=== Task objective ===
Copy the records word for word, from the line that contains "Where should I" through the final line of the records, both included. Leave the pictures out of your copy.

=== Data for this task ===

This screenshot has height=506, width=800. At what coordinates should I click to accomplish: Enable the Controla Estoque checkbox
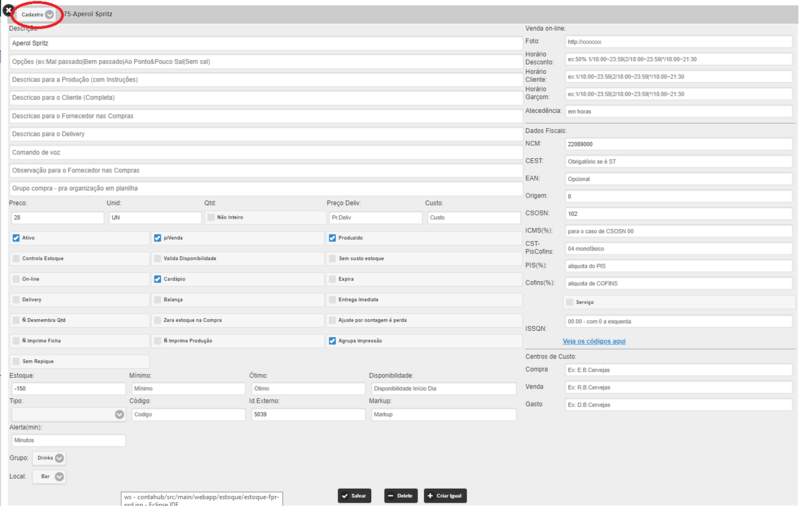16,259
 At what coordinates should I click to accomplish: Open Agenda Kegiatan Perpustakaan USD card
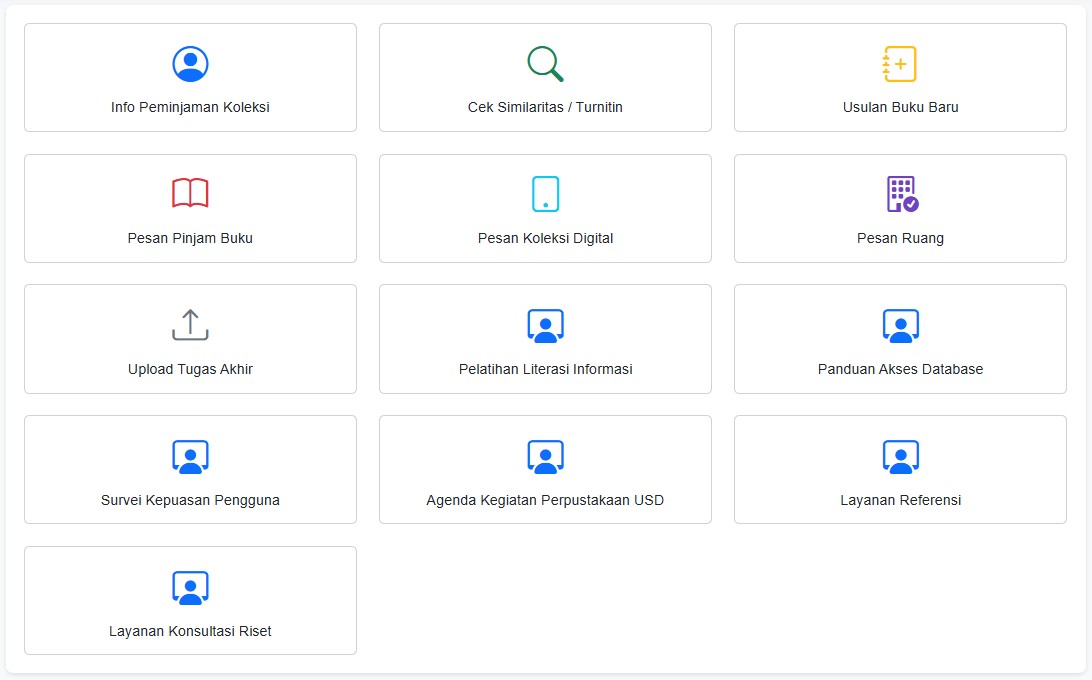[545, 470]
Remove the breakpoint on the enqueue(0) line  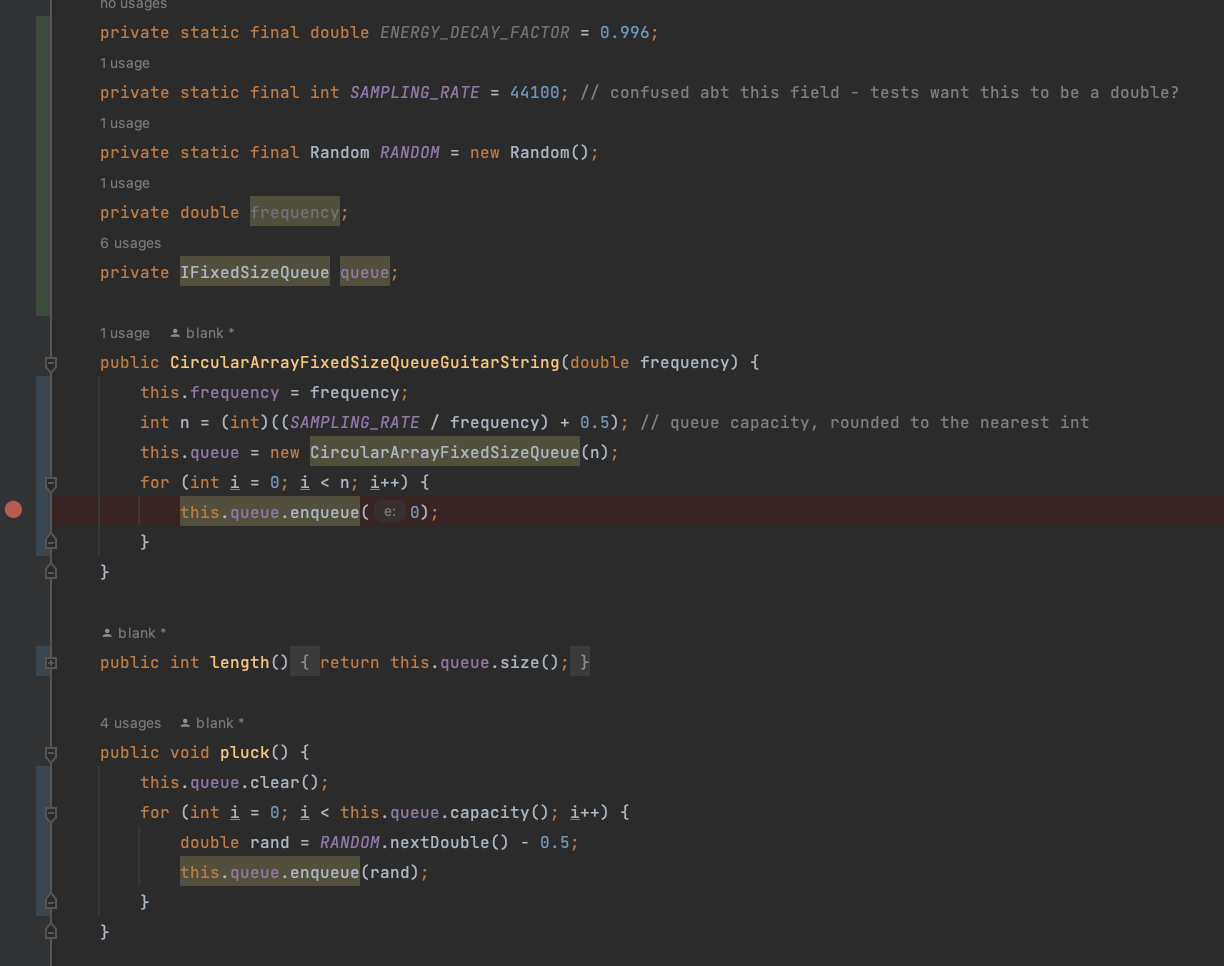pos(13,510)
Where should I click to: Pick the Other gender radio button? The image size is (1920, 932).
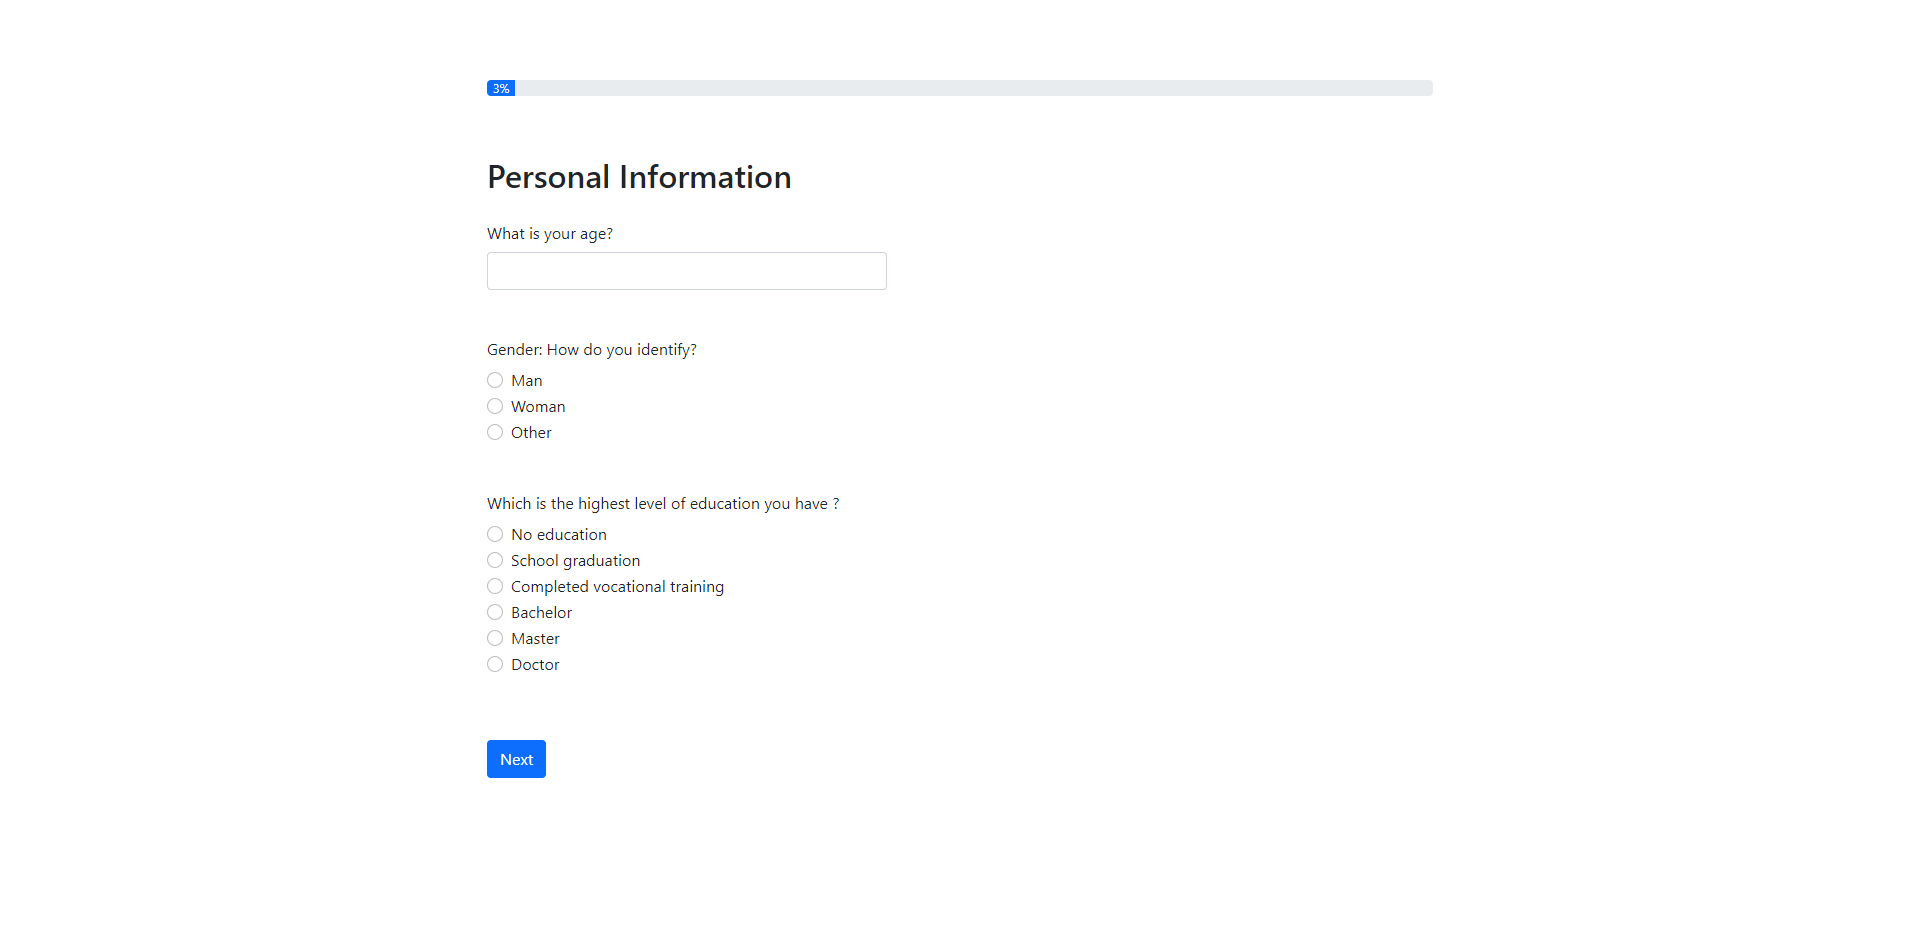point(495,432)
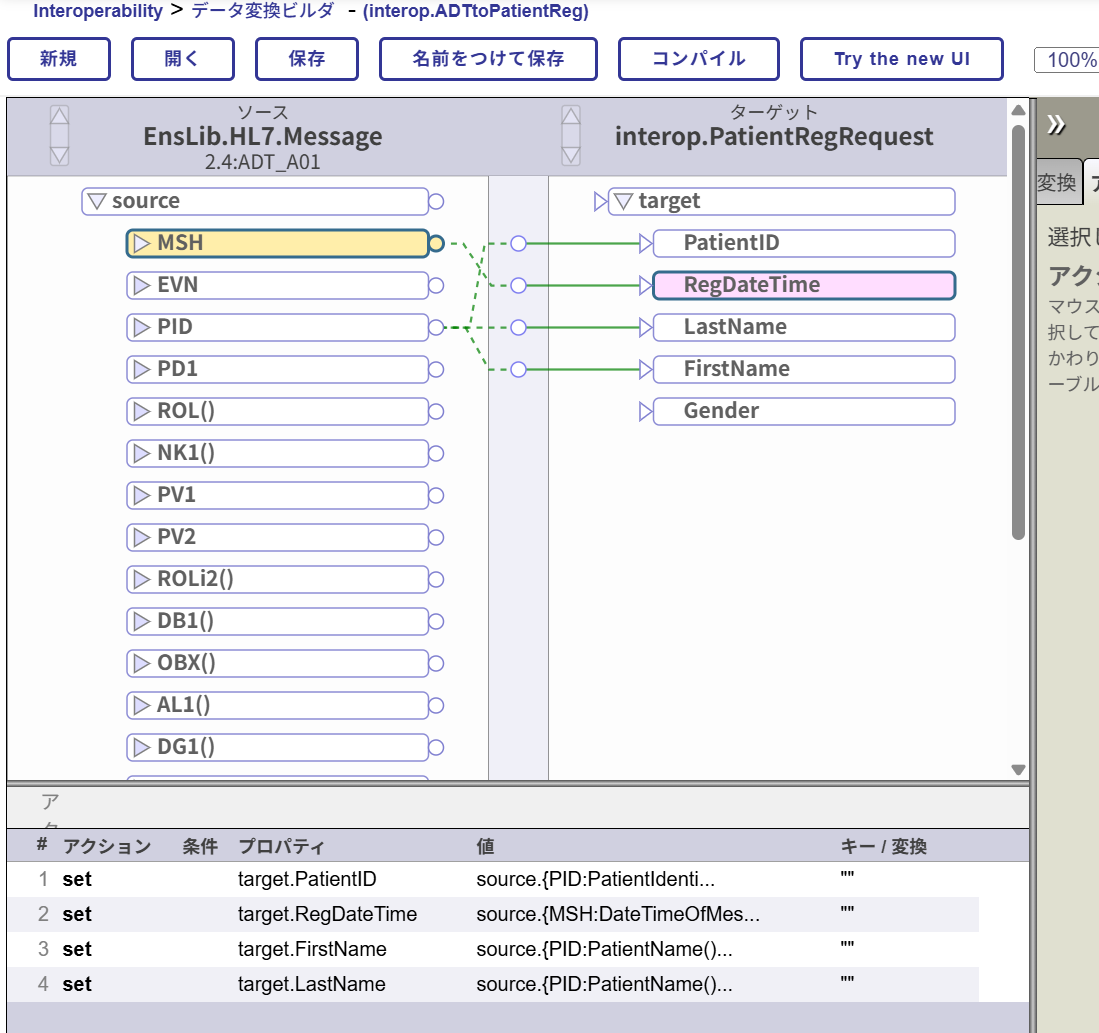Screen dimensions: 1099x1033
Task: Click the connector circle next to PID
Action: tap(436, 327)
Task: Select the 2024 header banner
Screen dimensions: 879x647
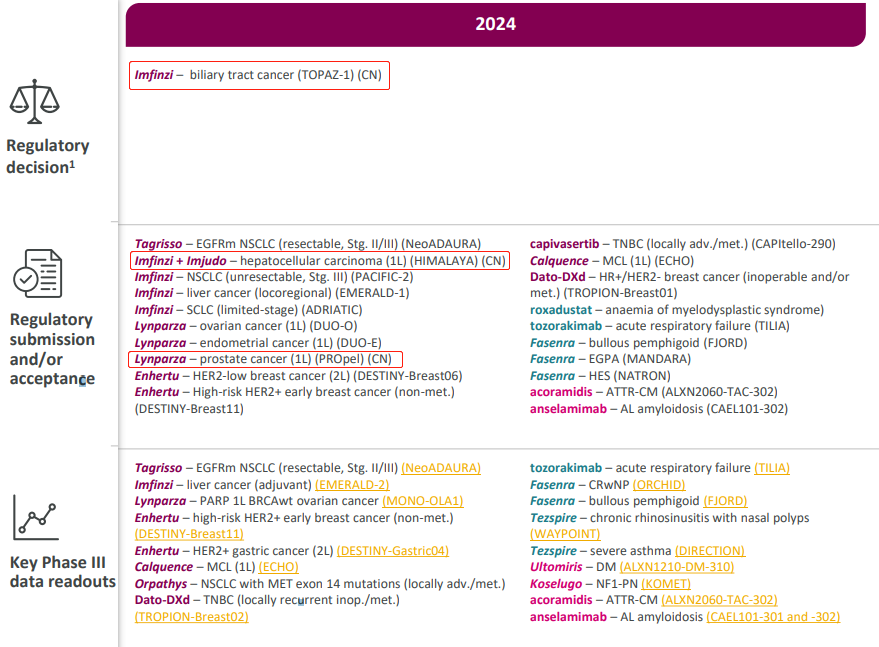Action: click(495, 24)
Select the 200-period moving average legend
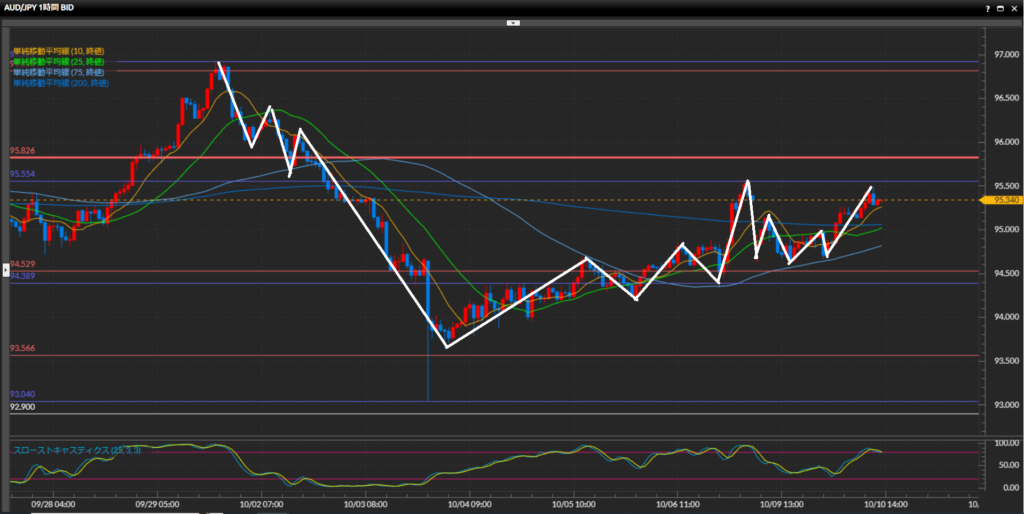The width and height of the screenshot is (1024, 514). pos(60,83)
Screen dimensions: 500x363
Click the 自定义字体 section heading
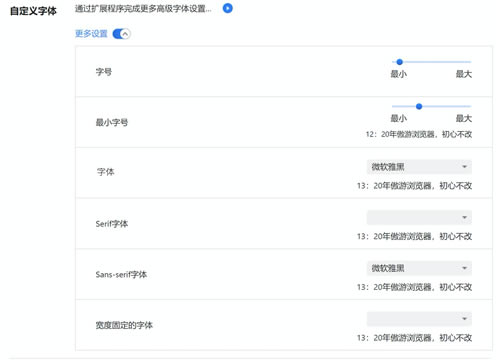[x=33, y=11]
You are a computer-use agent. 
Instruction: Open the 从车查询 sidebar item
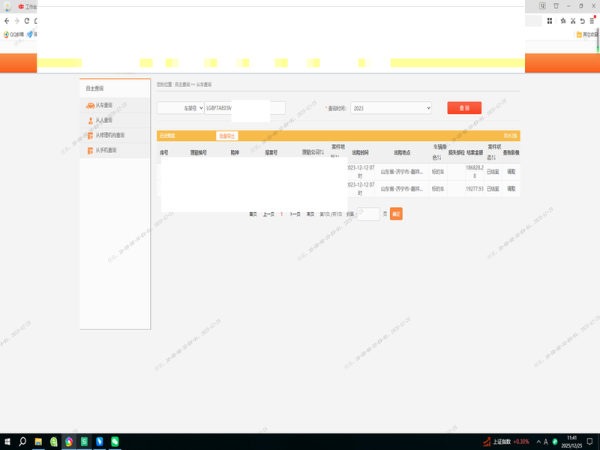coord(101,105)
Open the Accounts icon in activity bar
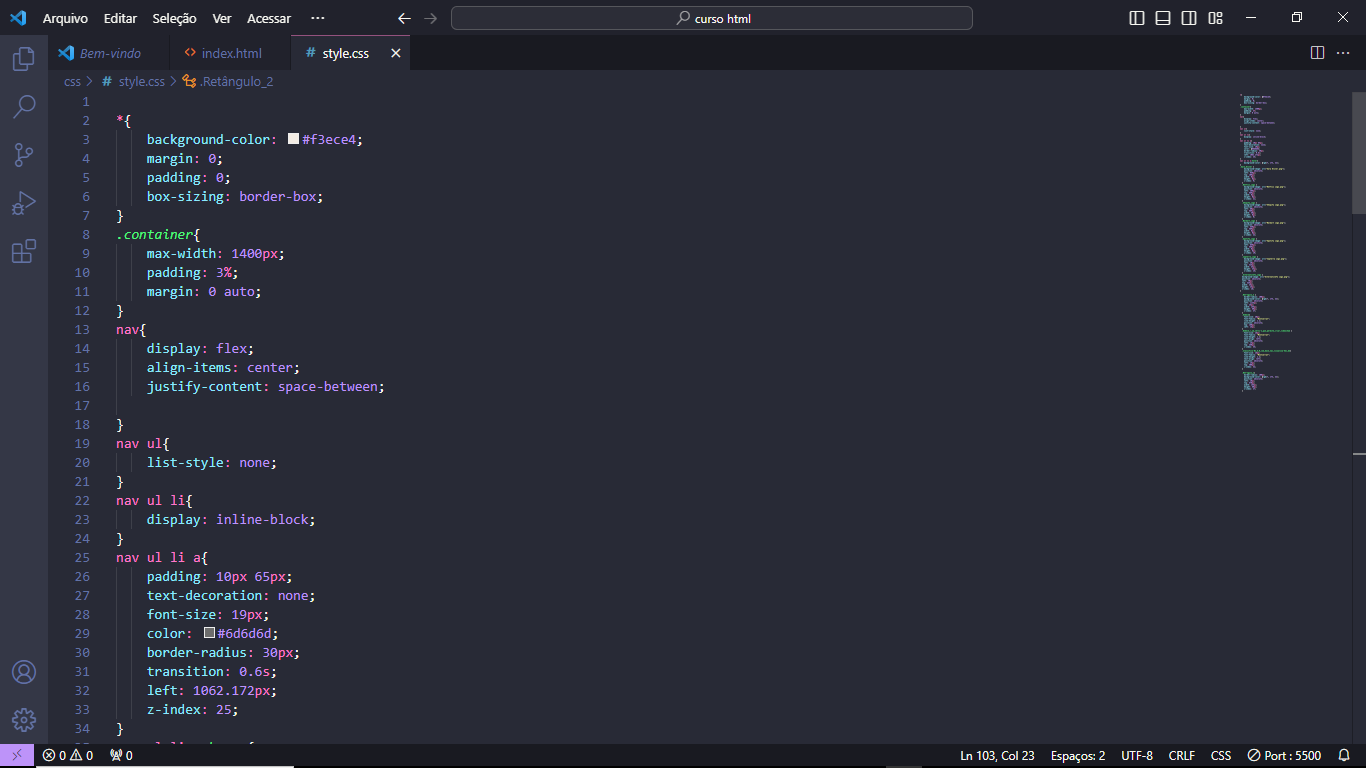Viewport: 1366px width, 768px height. (x=24, y=672)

=== Solved exercise ===
Where should I click to: Pick the Other gender radio button? The image size is (1920, 932).
point(495,432)
Screen dimensions: 1099x1033
Task: Click the connector circle next to PID
Action: tap(436, 327)
Task: Select the 2024 header banner
Screen dimensions: 879x647
Action: click(495, 24)
Select the 200-period moving average legend
The width and height of the screenshot is (1024, 514). pos(60,83)
Screen dimensions: 500x363
Click the 自定义字体 section heading
[x=33, y=11]
You are a computer-use agent. 
Instruction: Open the 从车查询 sidebar item
coord(101,105)
Open the Accounts icon in activity bar
Viewport: 1366px width, 768px height. (x=24, y=672)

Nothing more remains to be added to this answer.